I recently had the pleasure of representing the Skeptics Society as a guest of the CFI Summit conference in Tacoma, Washington, hosted jointly by the Center for Inquiry, the Committee for Skeptical Inquiry, and the Council for Secular Humanism. I was invited to contribute a 20-minute talk as part of the October 25, 2013 opening panel on the topic “Humanism and Skepticism: Separate or Joint Agendas?” with Ron Lindsay, Barry Kosmin, Ophelia Benson, Mark Hatcher, Ray Hyman, and Michael De Dora. Most of the panel argued that these two traditions either overlap very extensively, or can be usefully packaged together. As expected, Ray Hyman and I were the exceptions.
As a frequent critic of conflation between skepticism and parallel rationalist movements, I was asked to revisit some of my arguments regarding skepticism’s distinctiveness. Regular readers will recognize that the central portion of my speech was adapted from my two-chapter historical exploration “Why Is There a Skeptical Movement?” (PDF)—notably from a section which I have previously posted as a standalone blog post. Nonetheless, there is also much here which I have not said publicly in the past.

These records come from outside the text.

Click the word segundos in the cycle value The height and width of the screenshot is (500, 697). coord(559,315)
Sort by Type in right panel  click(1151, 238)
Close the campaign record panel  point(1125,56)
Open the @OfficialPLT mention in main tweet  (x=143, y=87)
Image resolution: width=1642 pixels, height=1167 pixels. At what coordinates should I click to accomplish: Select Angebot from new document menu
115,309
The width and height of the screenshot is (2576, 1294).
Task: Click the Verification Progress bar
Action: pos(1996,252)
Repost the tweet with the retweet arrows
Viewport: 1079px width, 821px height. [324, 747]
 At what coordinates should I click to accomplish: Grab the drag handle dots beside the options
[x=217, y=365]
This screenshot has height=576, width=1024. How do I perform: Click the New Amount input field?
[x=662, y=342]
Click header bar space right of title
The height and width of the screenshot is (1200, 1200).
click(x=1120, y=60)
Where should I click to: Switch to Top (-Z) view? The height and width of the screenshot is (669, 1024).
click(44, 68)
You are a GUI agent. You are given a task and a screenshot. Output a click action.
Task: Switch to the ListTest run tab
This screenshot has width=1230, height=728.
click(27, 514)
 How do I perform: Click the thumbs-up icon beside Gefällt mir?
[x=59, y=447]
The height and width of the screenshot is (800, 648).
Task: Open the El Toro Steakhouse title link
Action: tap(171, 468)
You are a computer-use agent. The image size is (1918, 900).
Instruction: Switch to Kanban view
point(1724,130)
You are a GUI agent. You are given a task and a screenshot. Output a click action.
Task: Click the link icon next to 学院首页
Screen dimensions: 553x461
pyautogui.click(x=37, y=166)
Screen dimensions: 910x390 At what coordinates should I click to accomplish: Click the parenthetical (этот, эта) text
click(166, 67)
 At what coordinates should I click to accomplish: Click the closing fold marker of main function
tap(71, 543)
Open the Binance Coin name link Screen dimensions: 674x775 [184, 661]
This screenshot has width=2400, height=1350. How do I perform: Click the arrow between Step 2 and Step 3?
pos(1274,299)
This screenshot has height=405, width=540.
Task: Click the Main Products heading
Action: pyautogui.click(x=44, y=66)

I present my remarks here as they were delivered:
I’d like to thank the folks here at the Center for Inquiry for inviting me to join you here today.
I work for Pat Linse and Michael Shermer over at the Skeptics Society, so in some sense I’m an outsider here. And yet I feel intimately connected to the history and work and people—connected to both of the distinct traditions—that are represented at this event.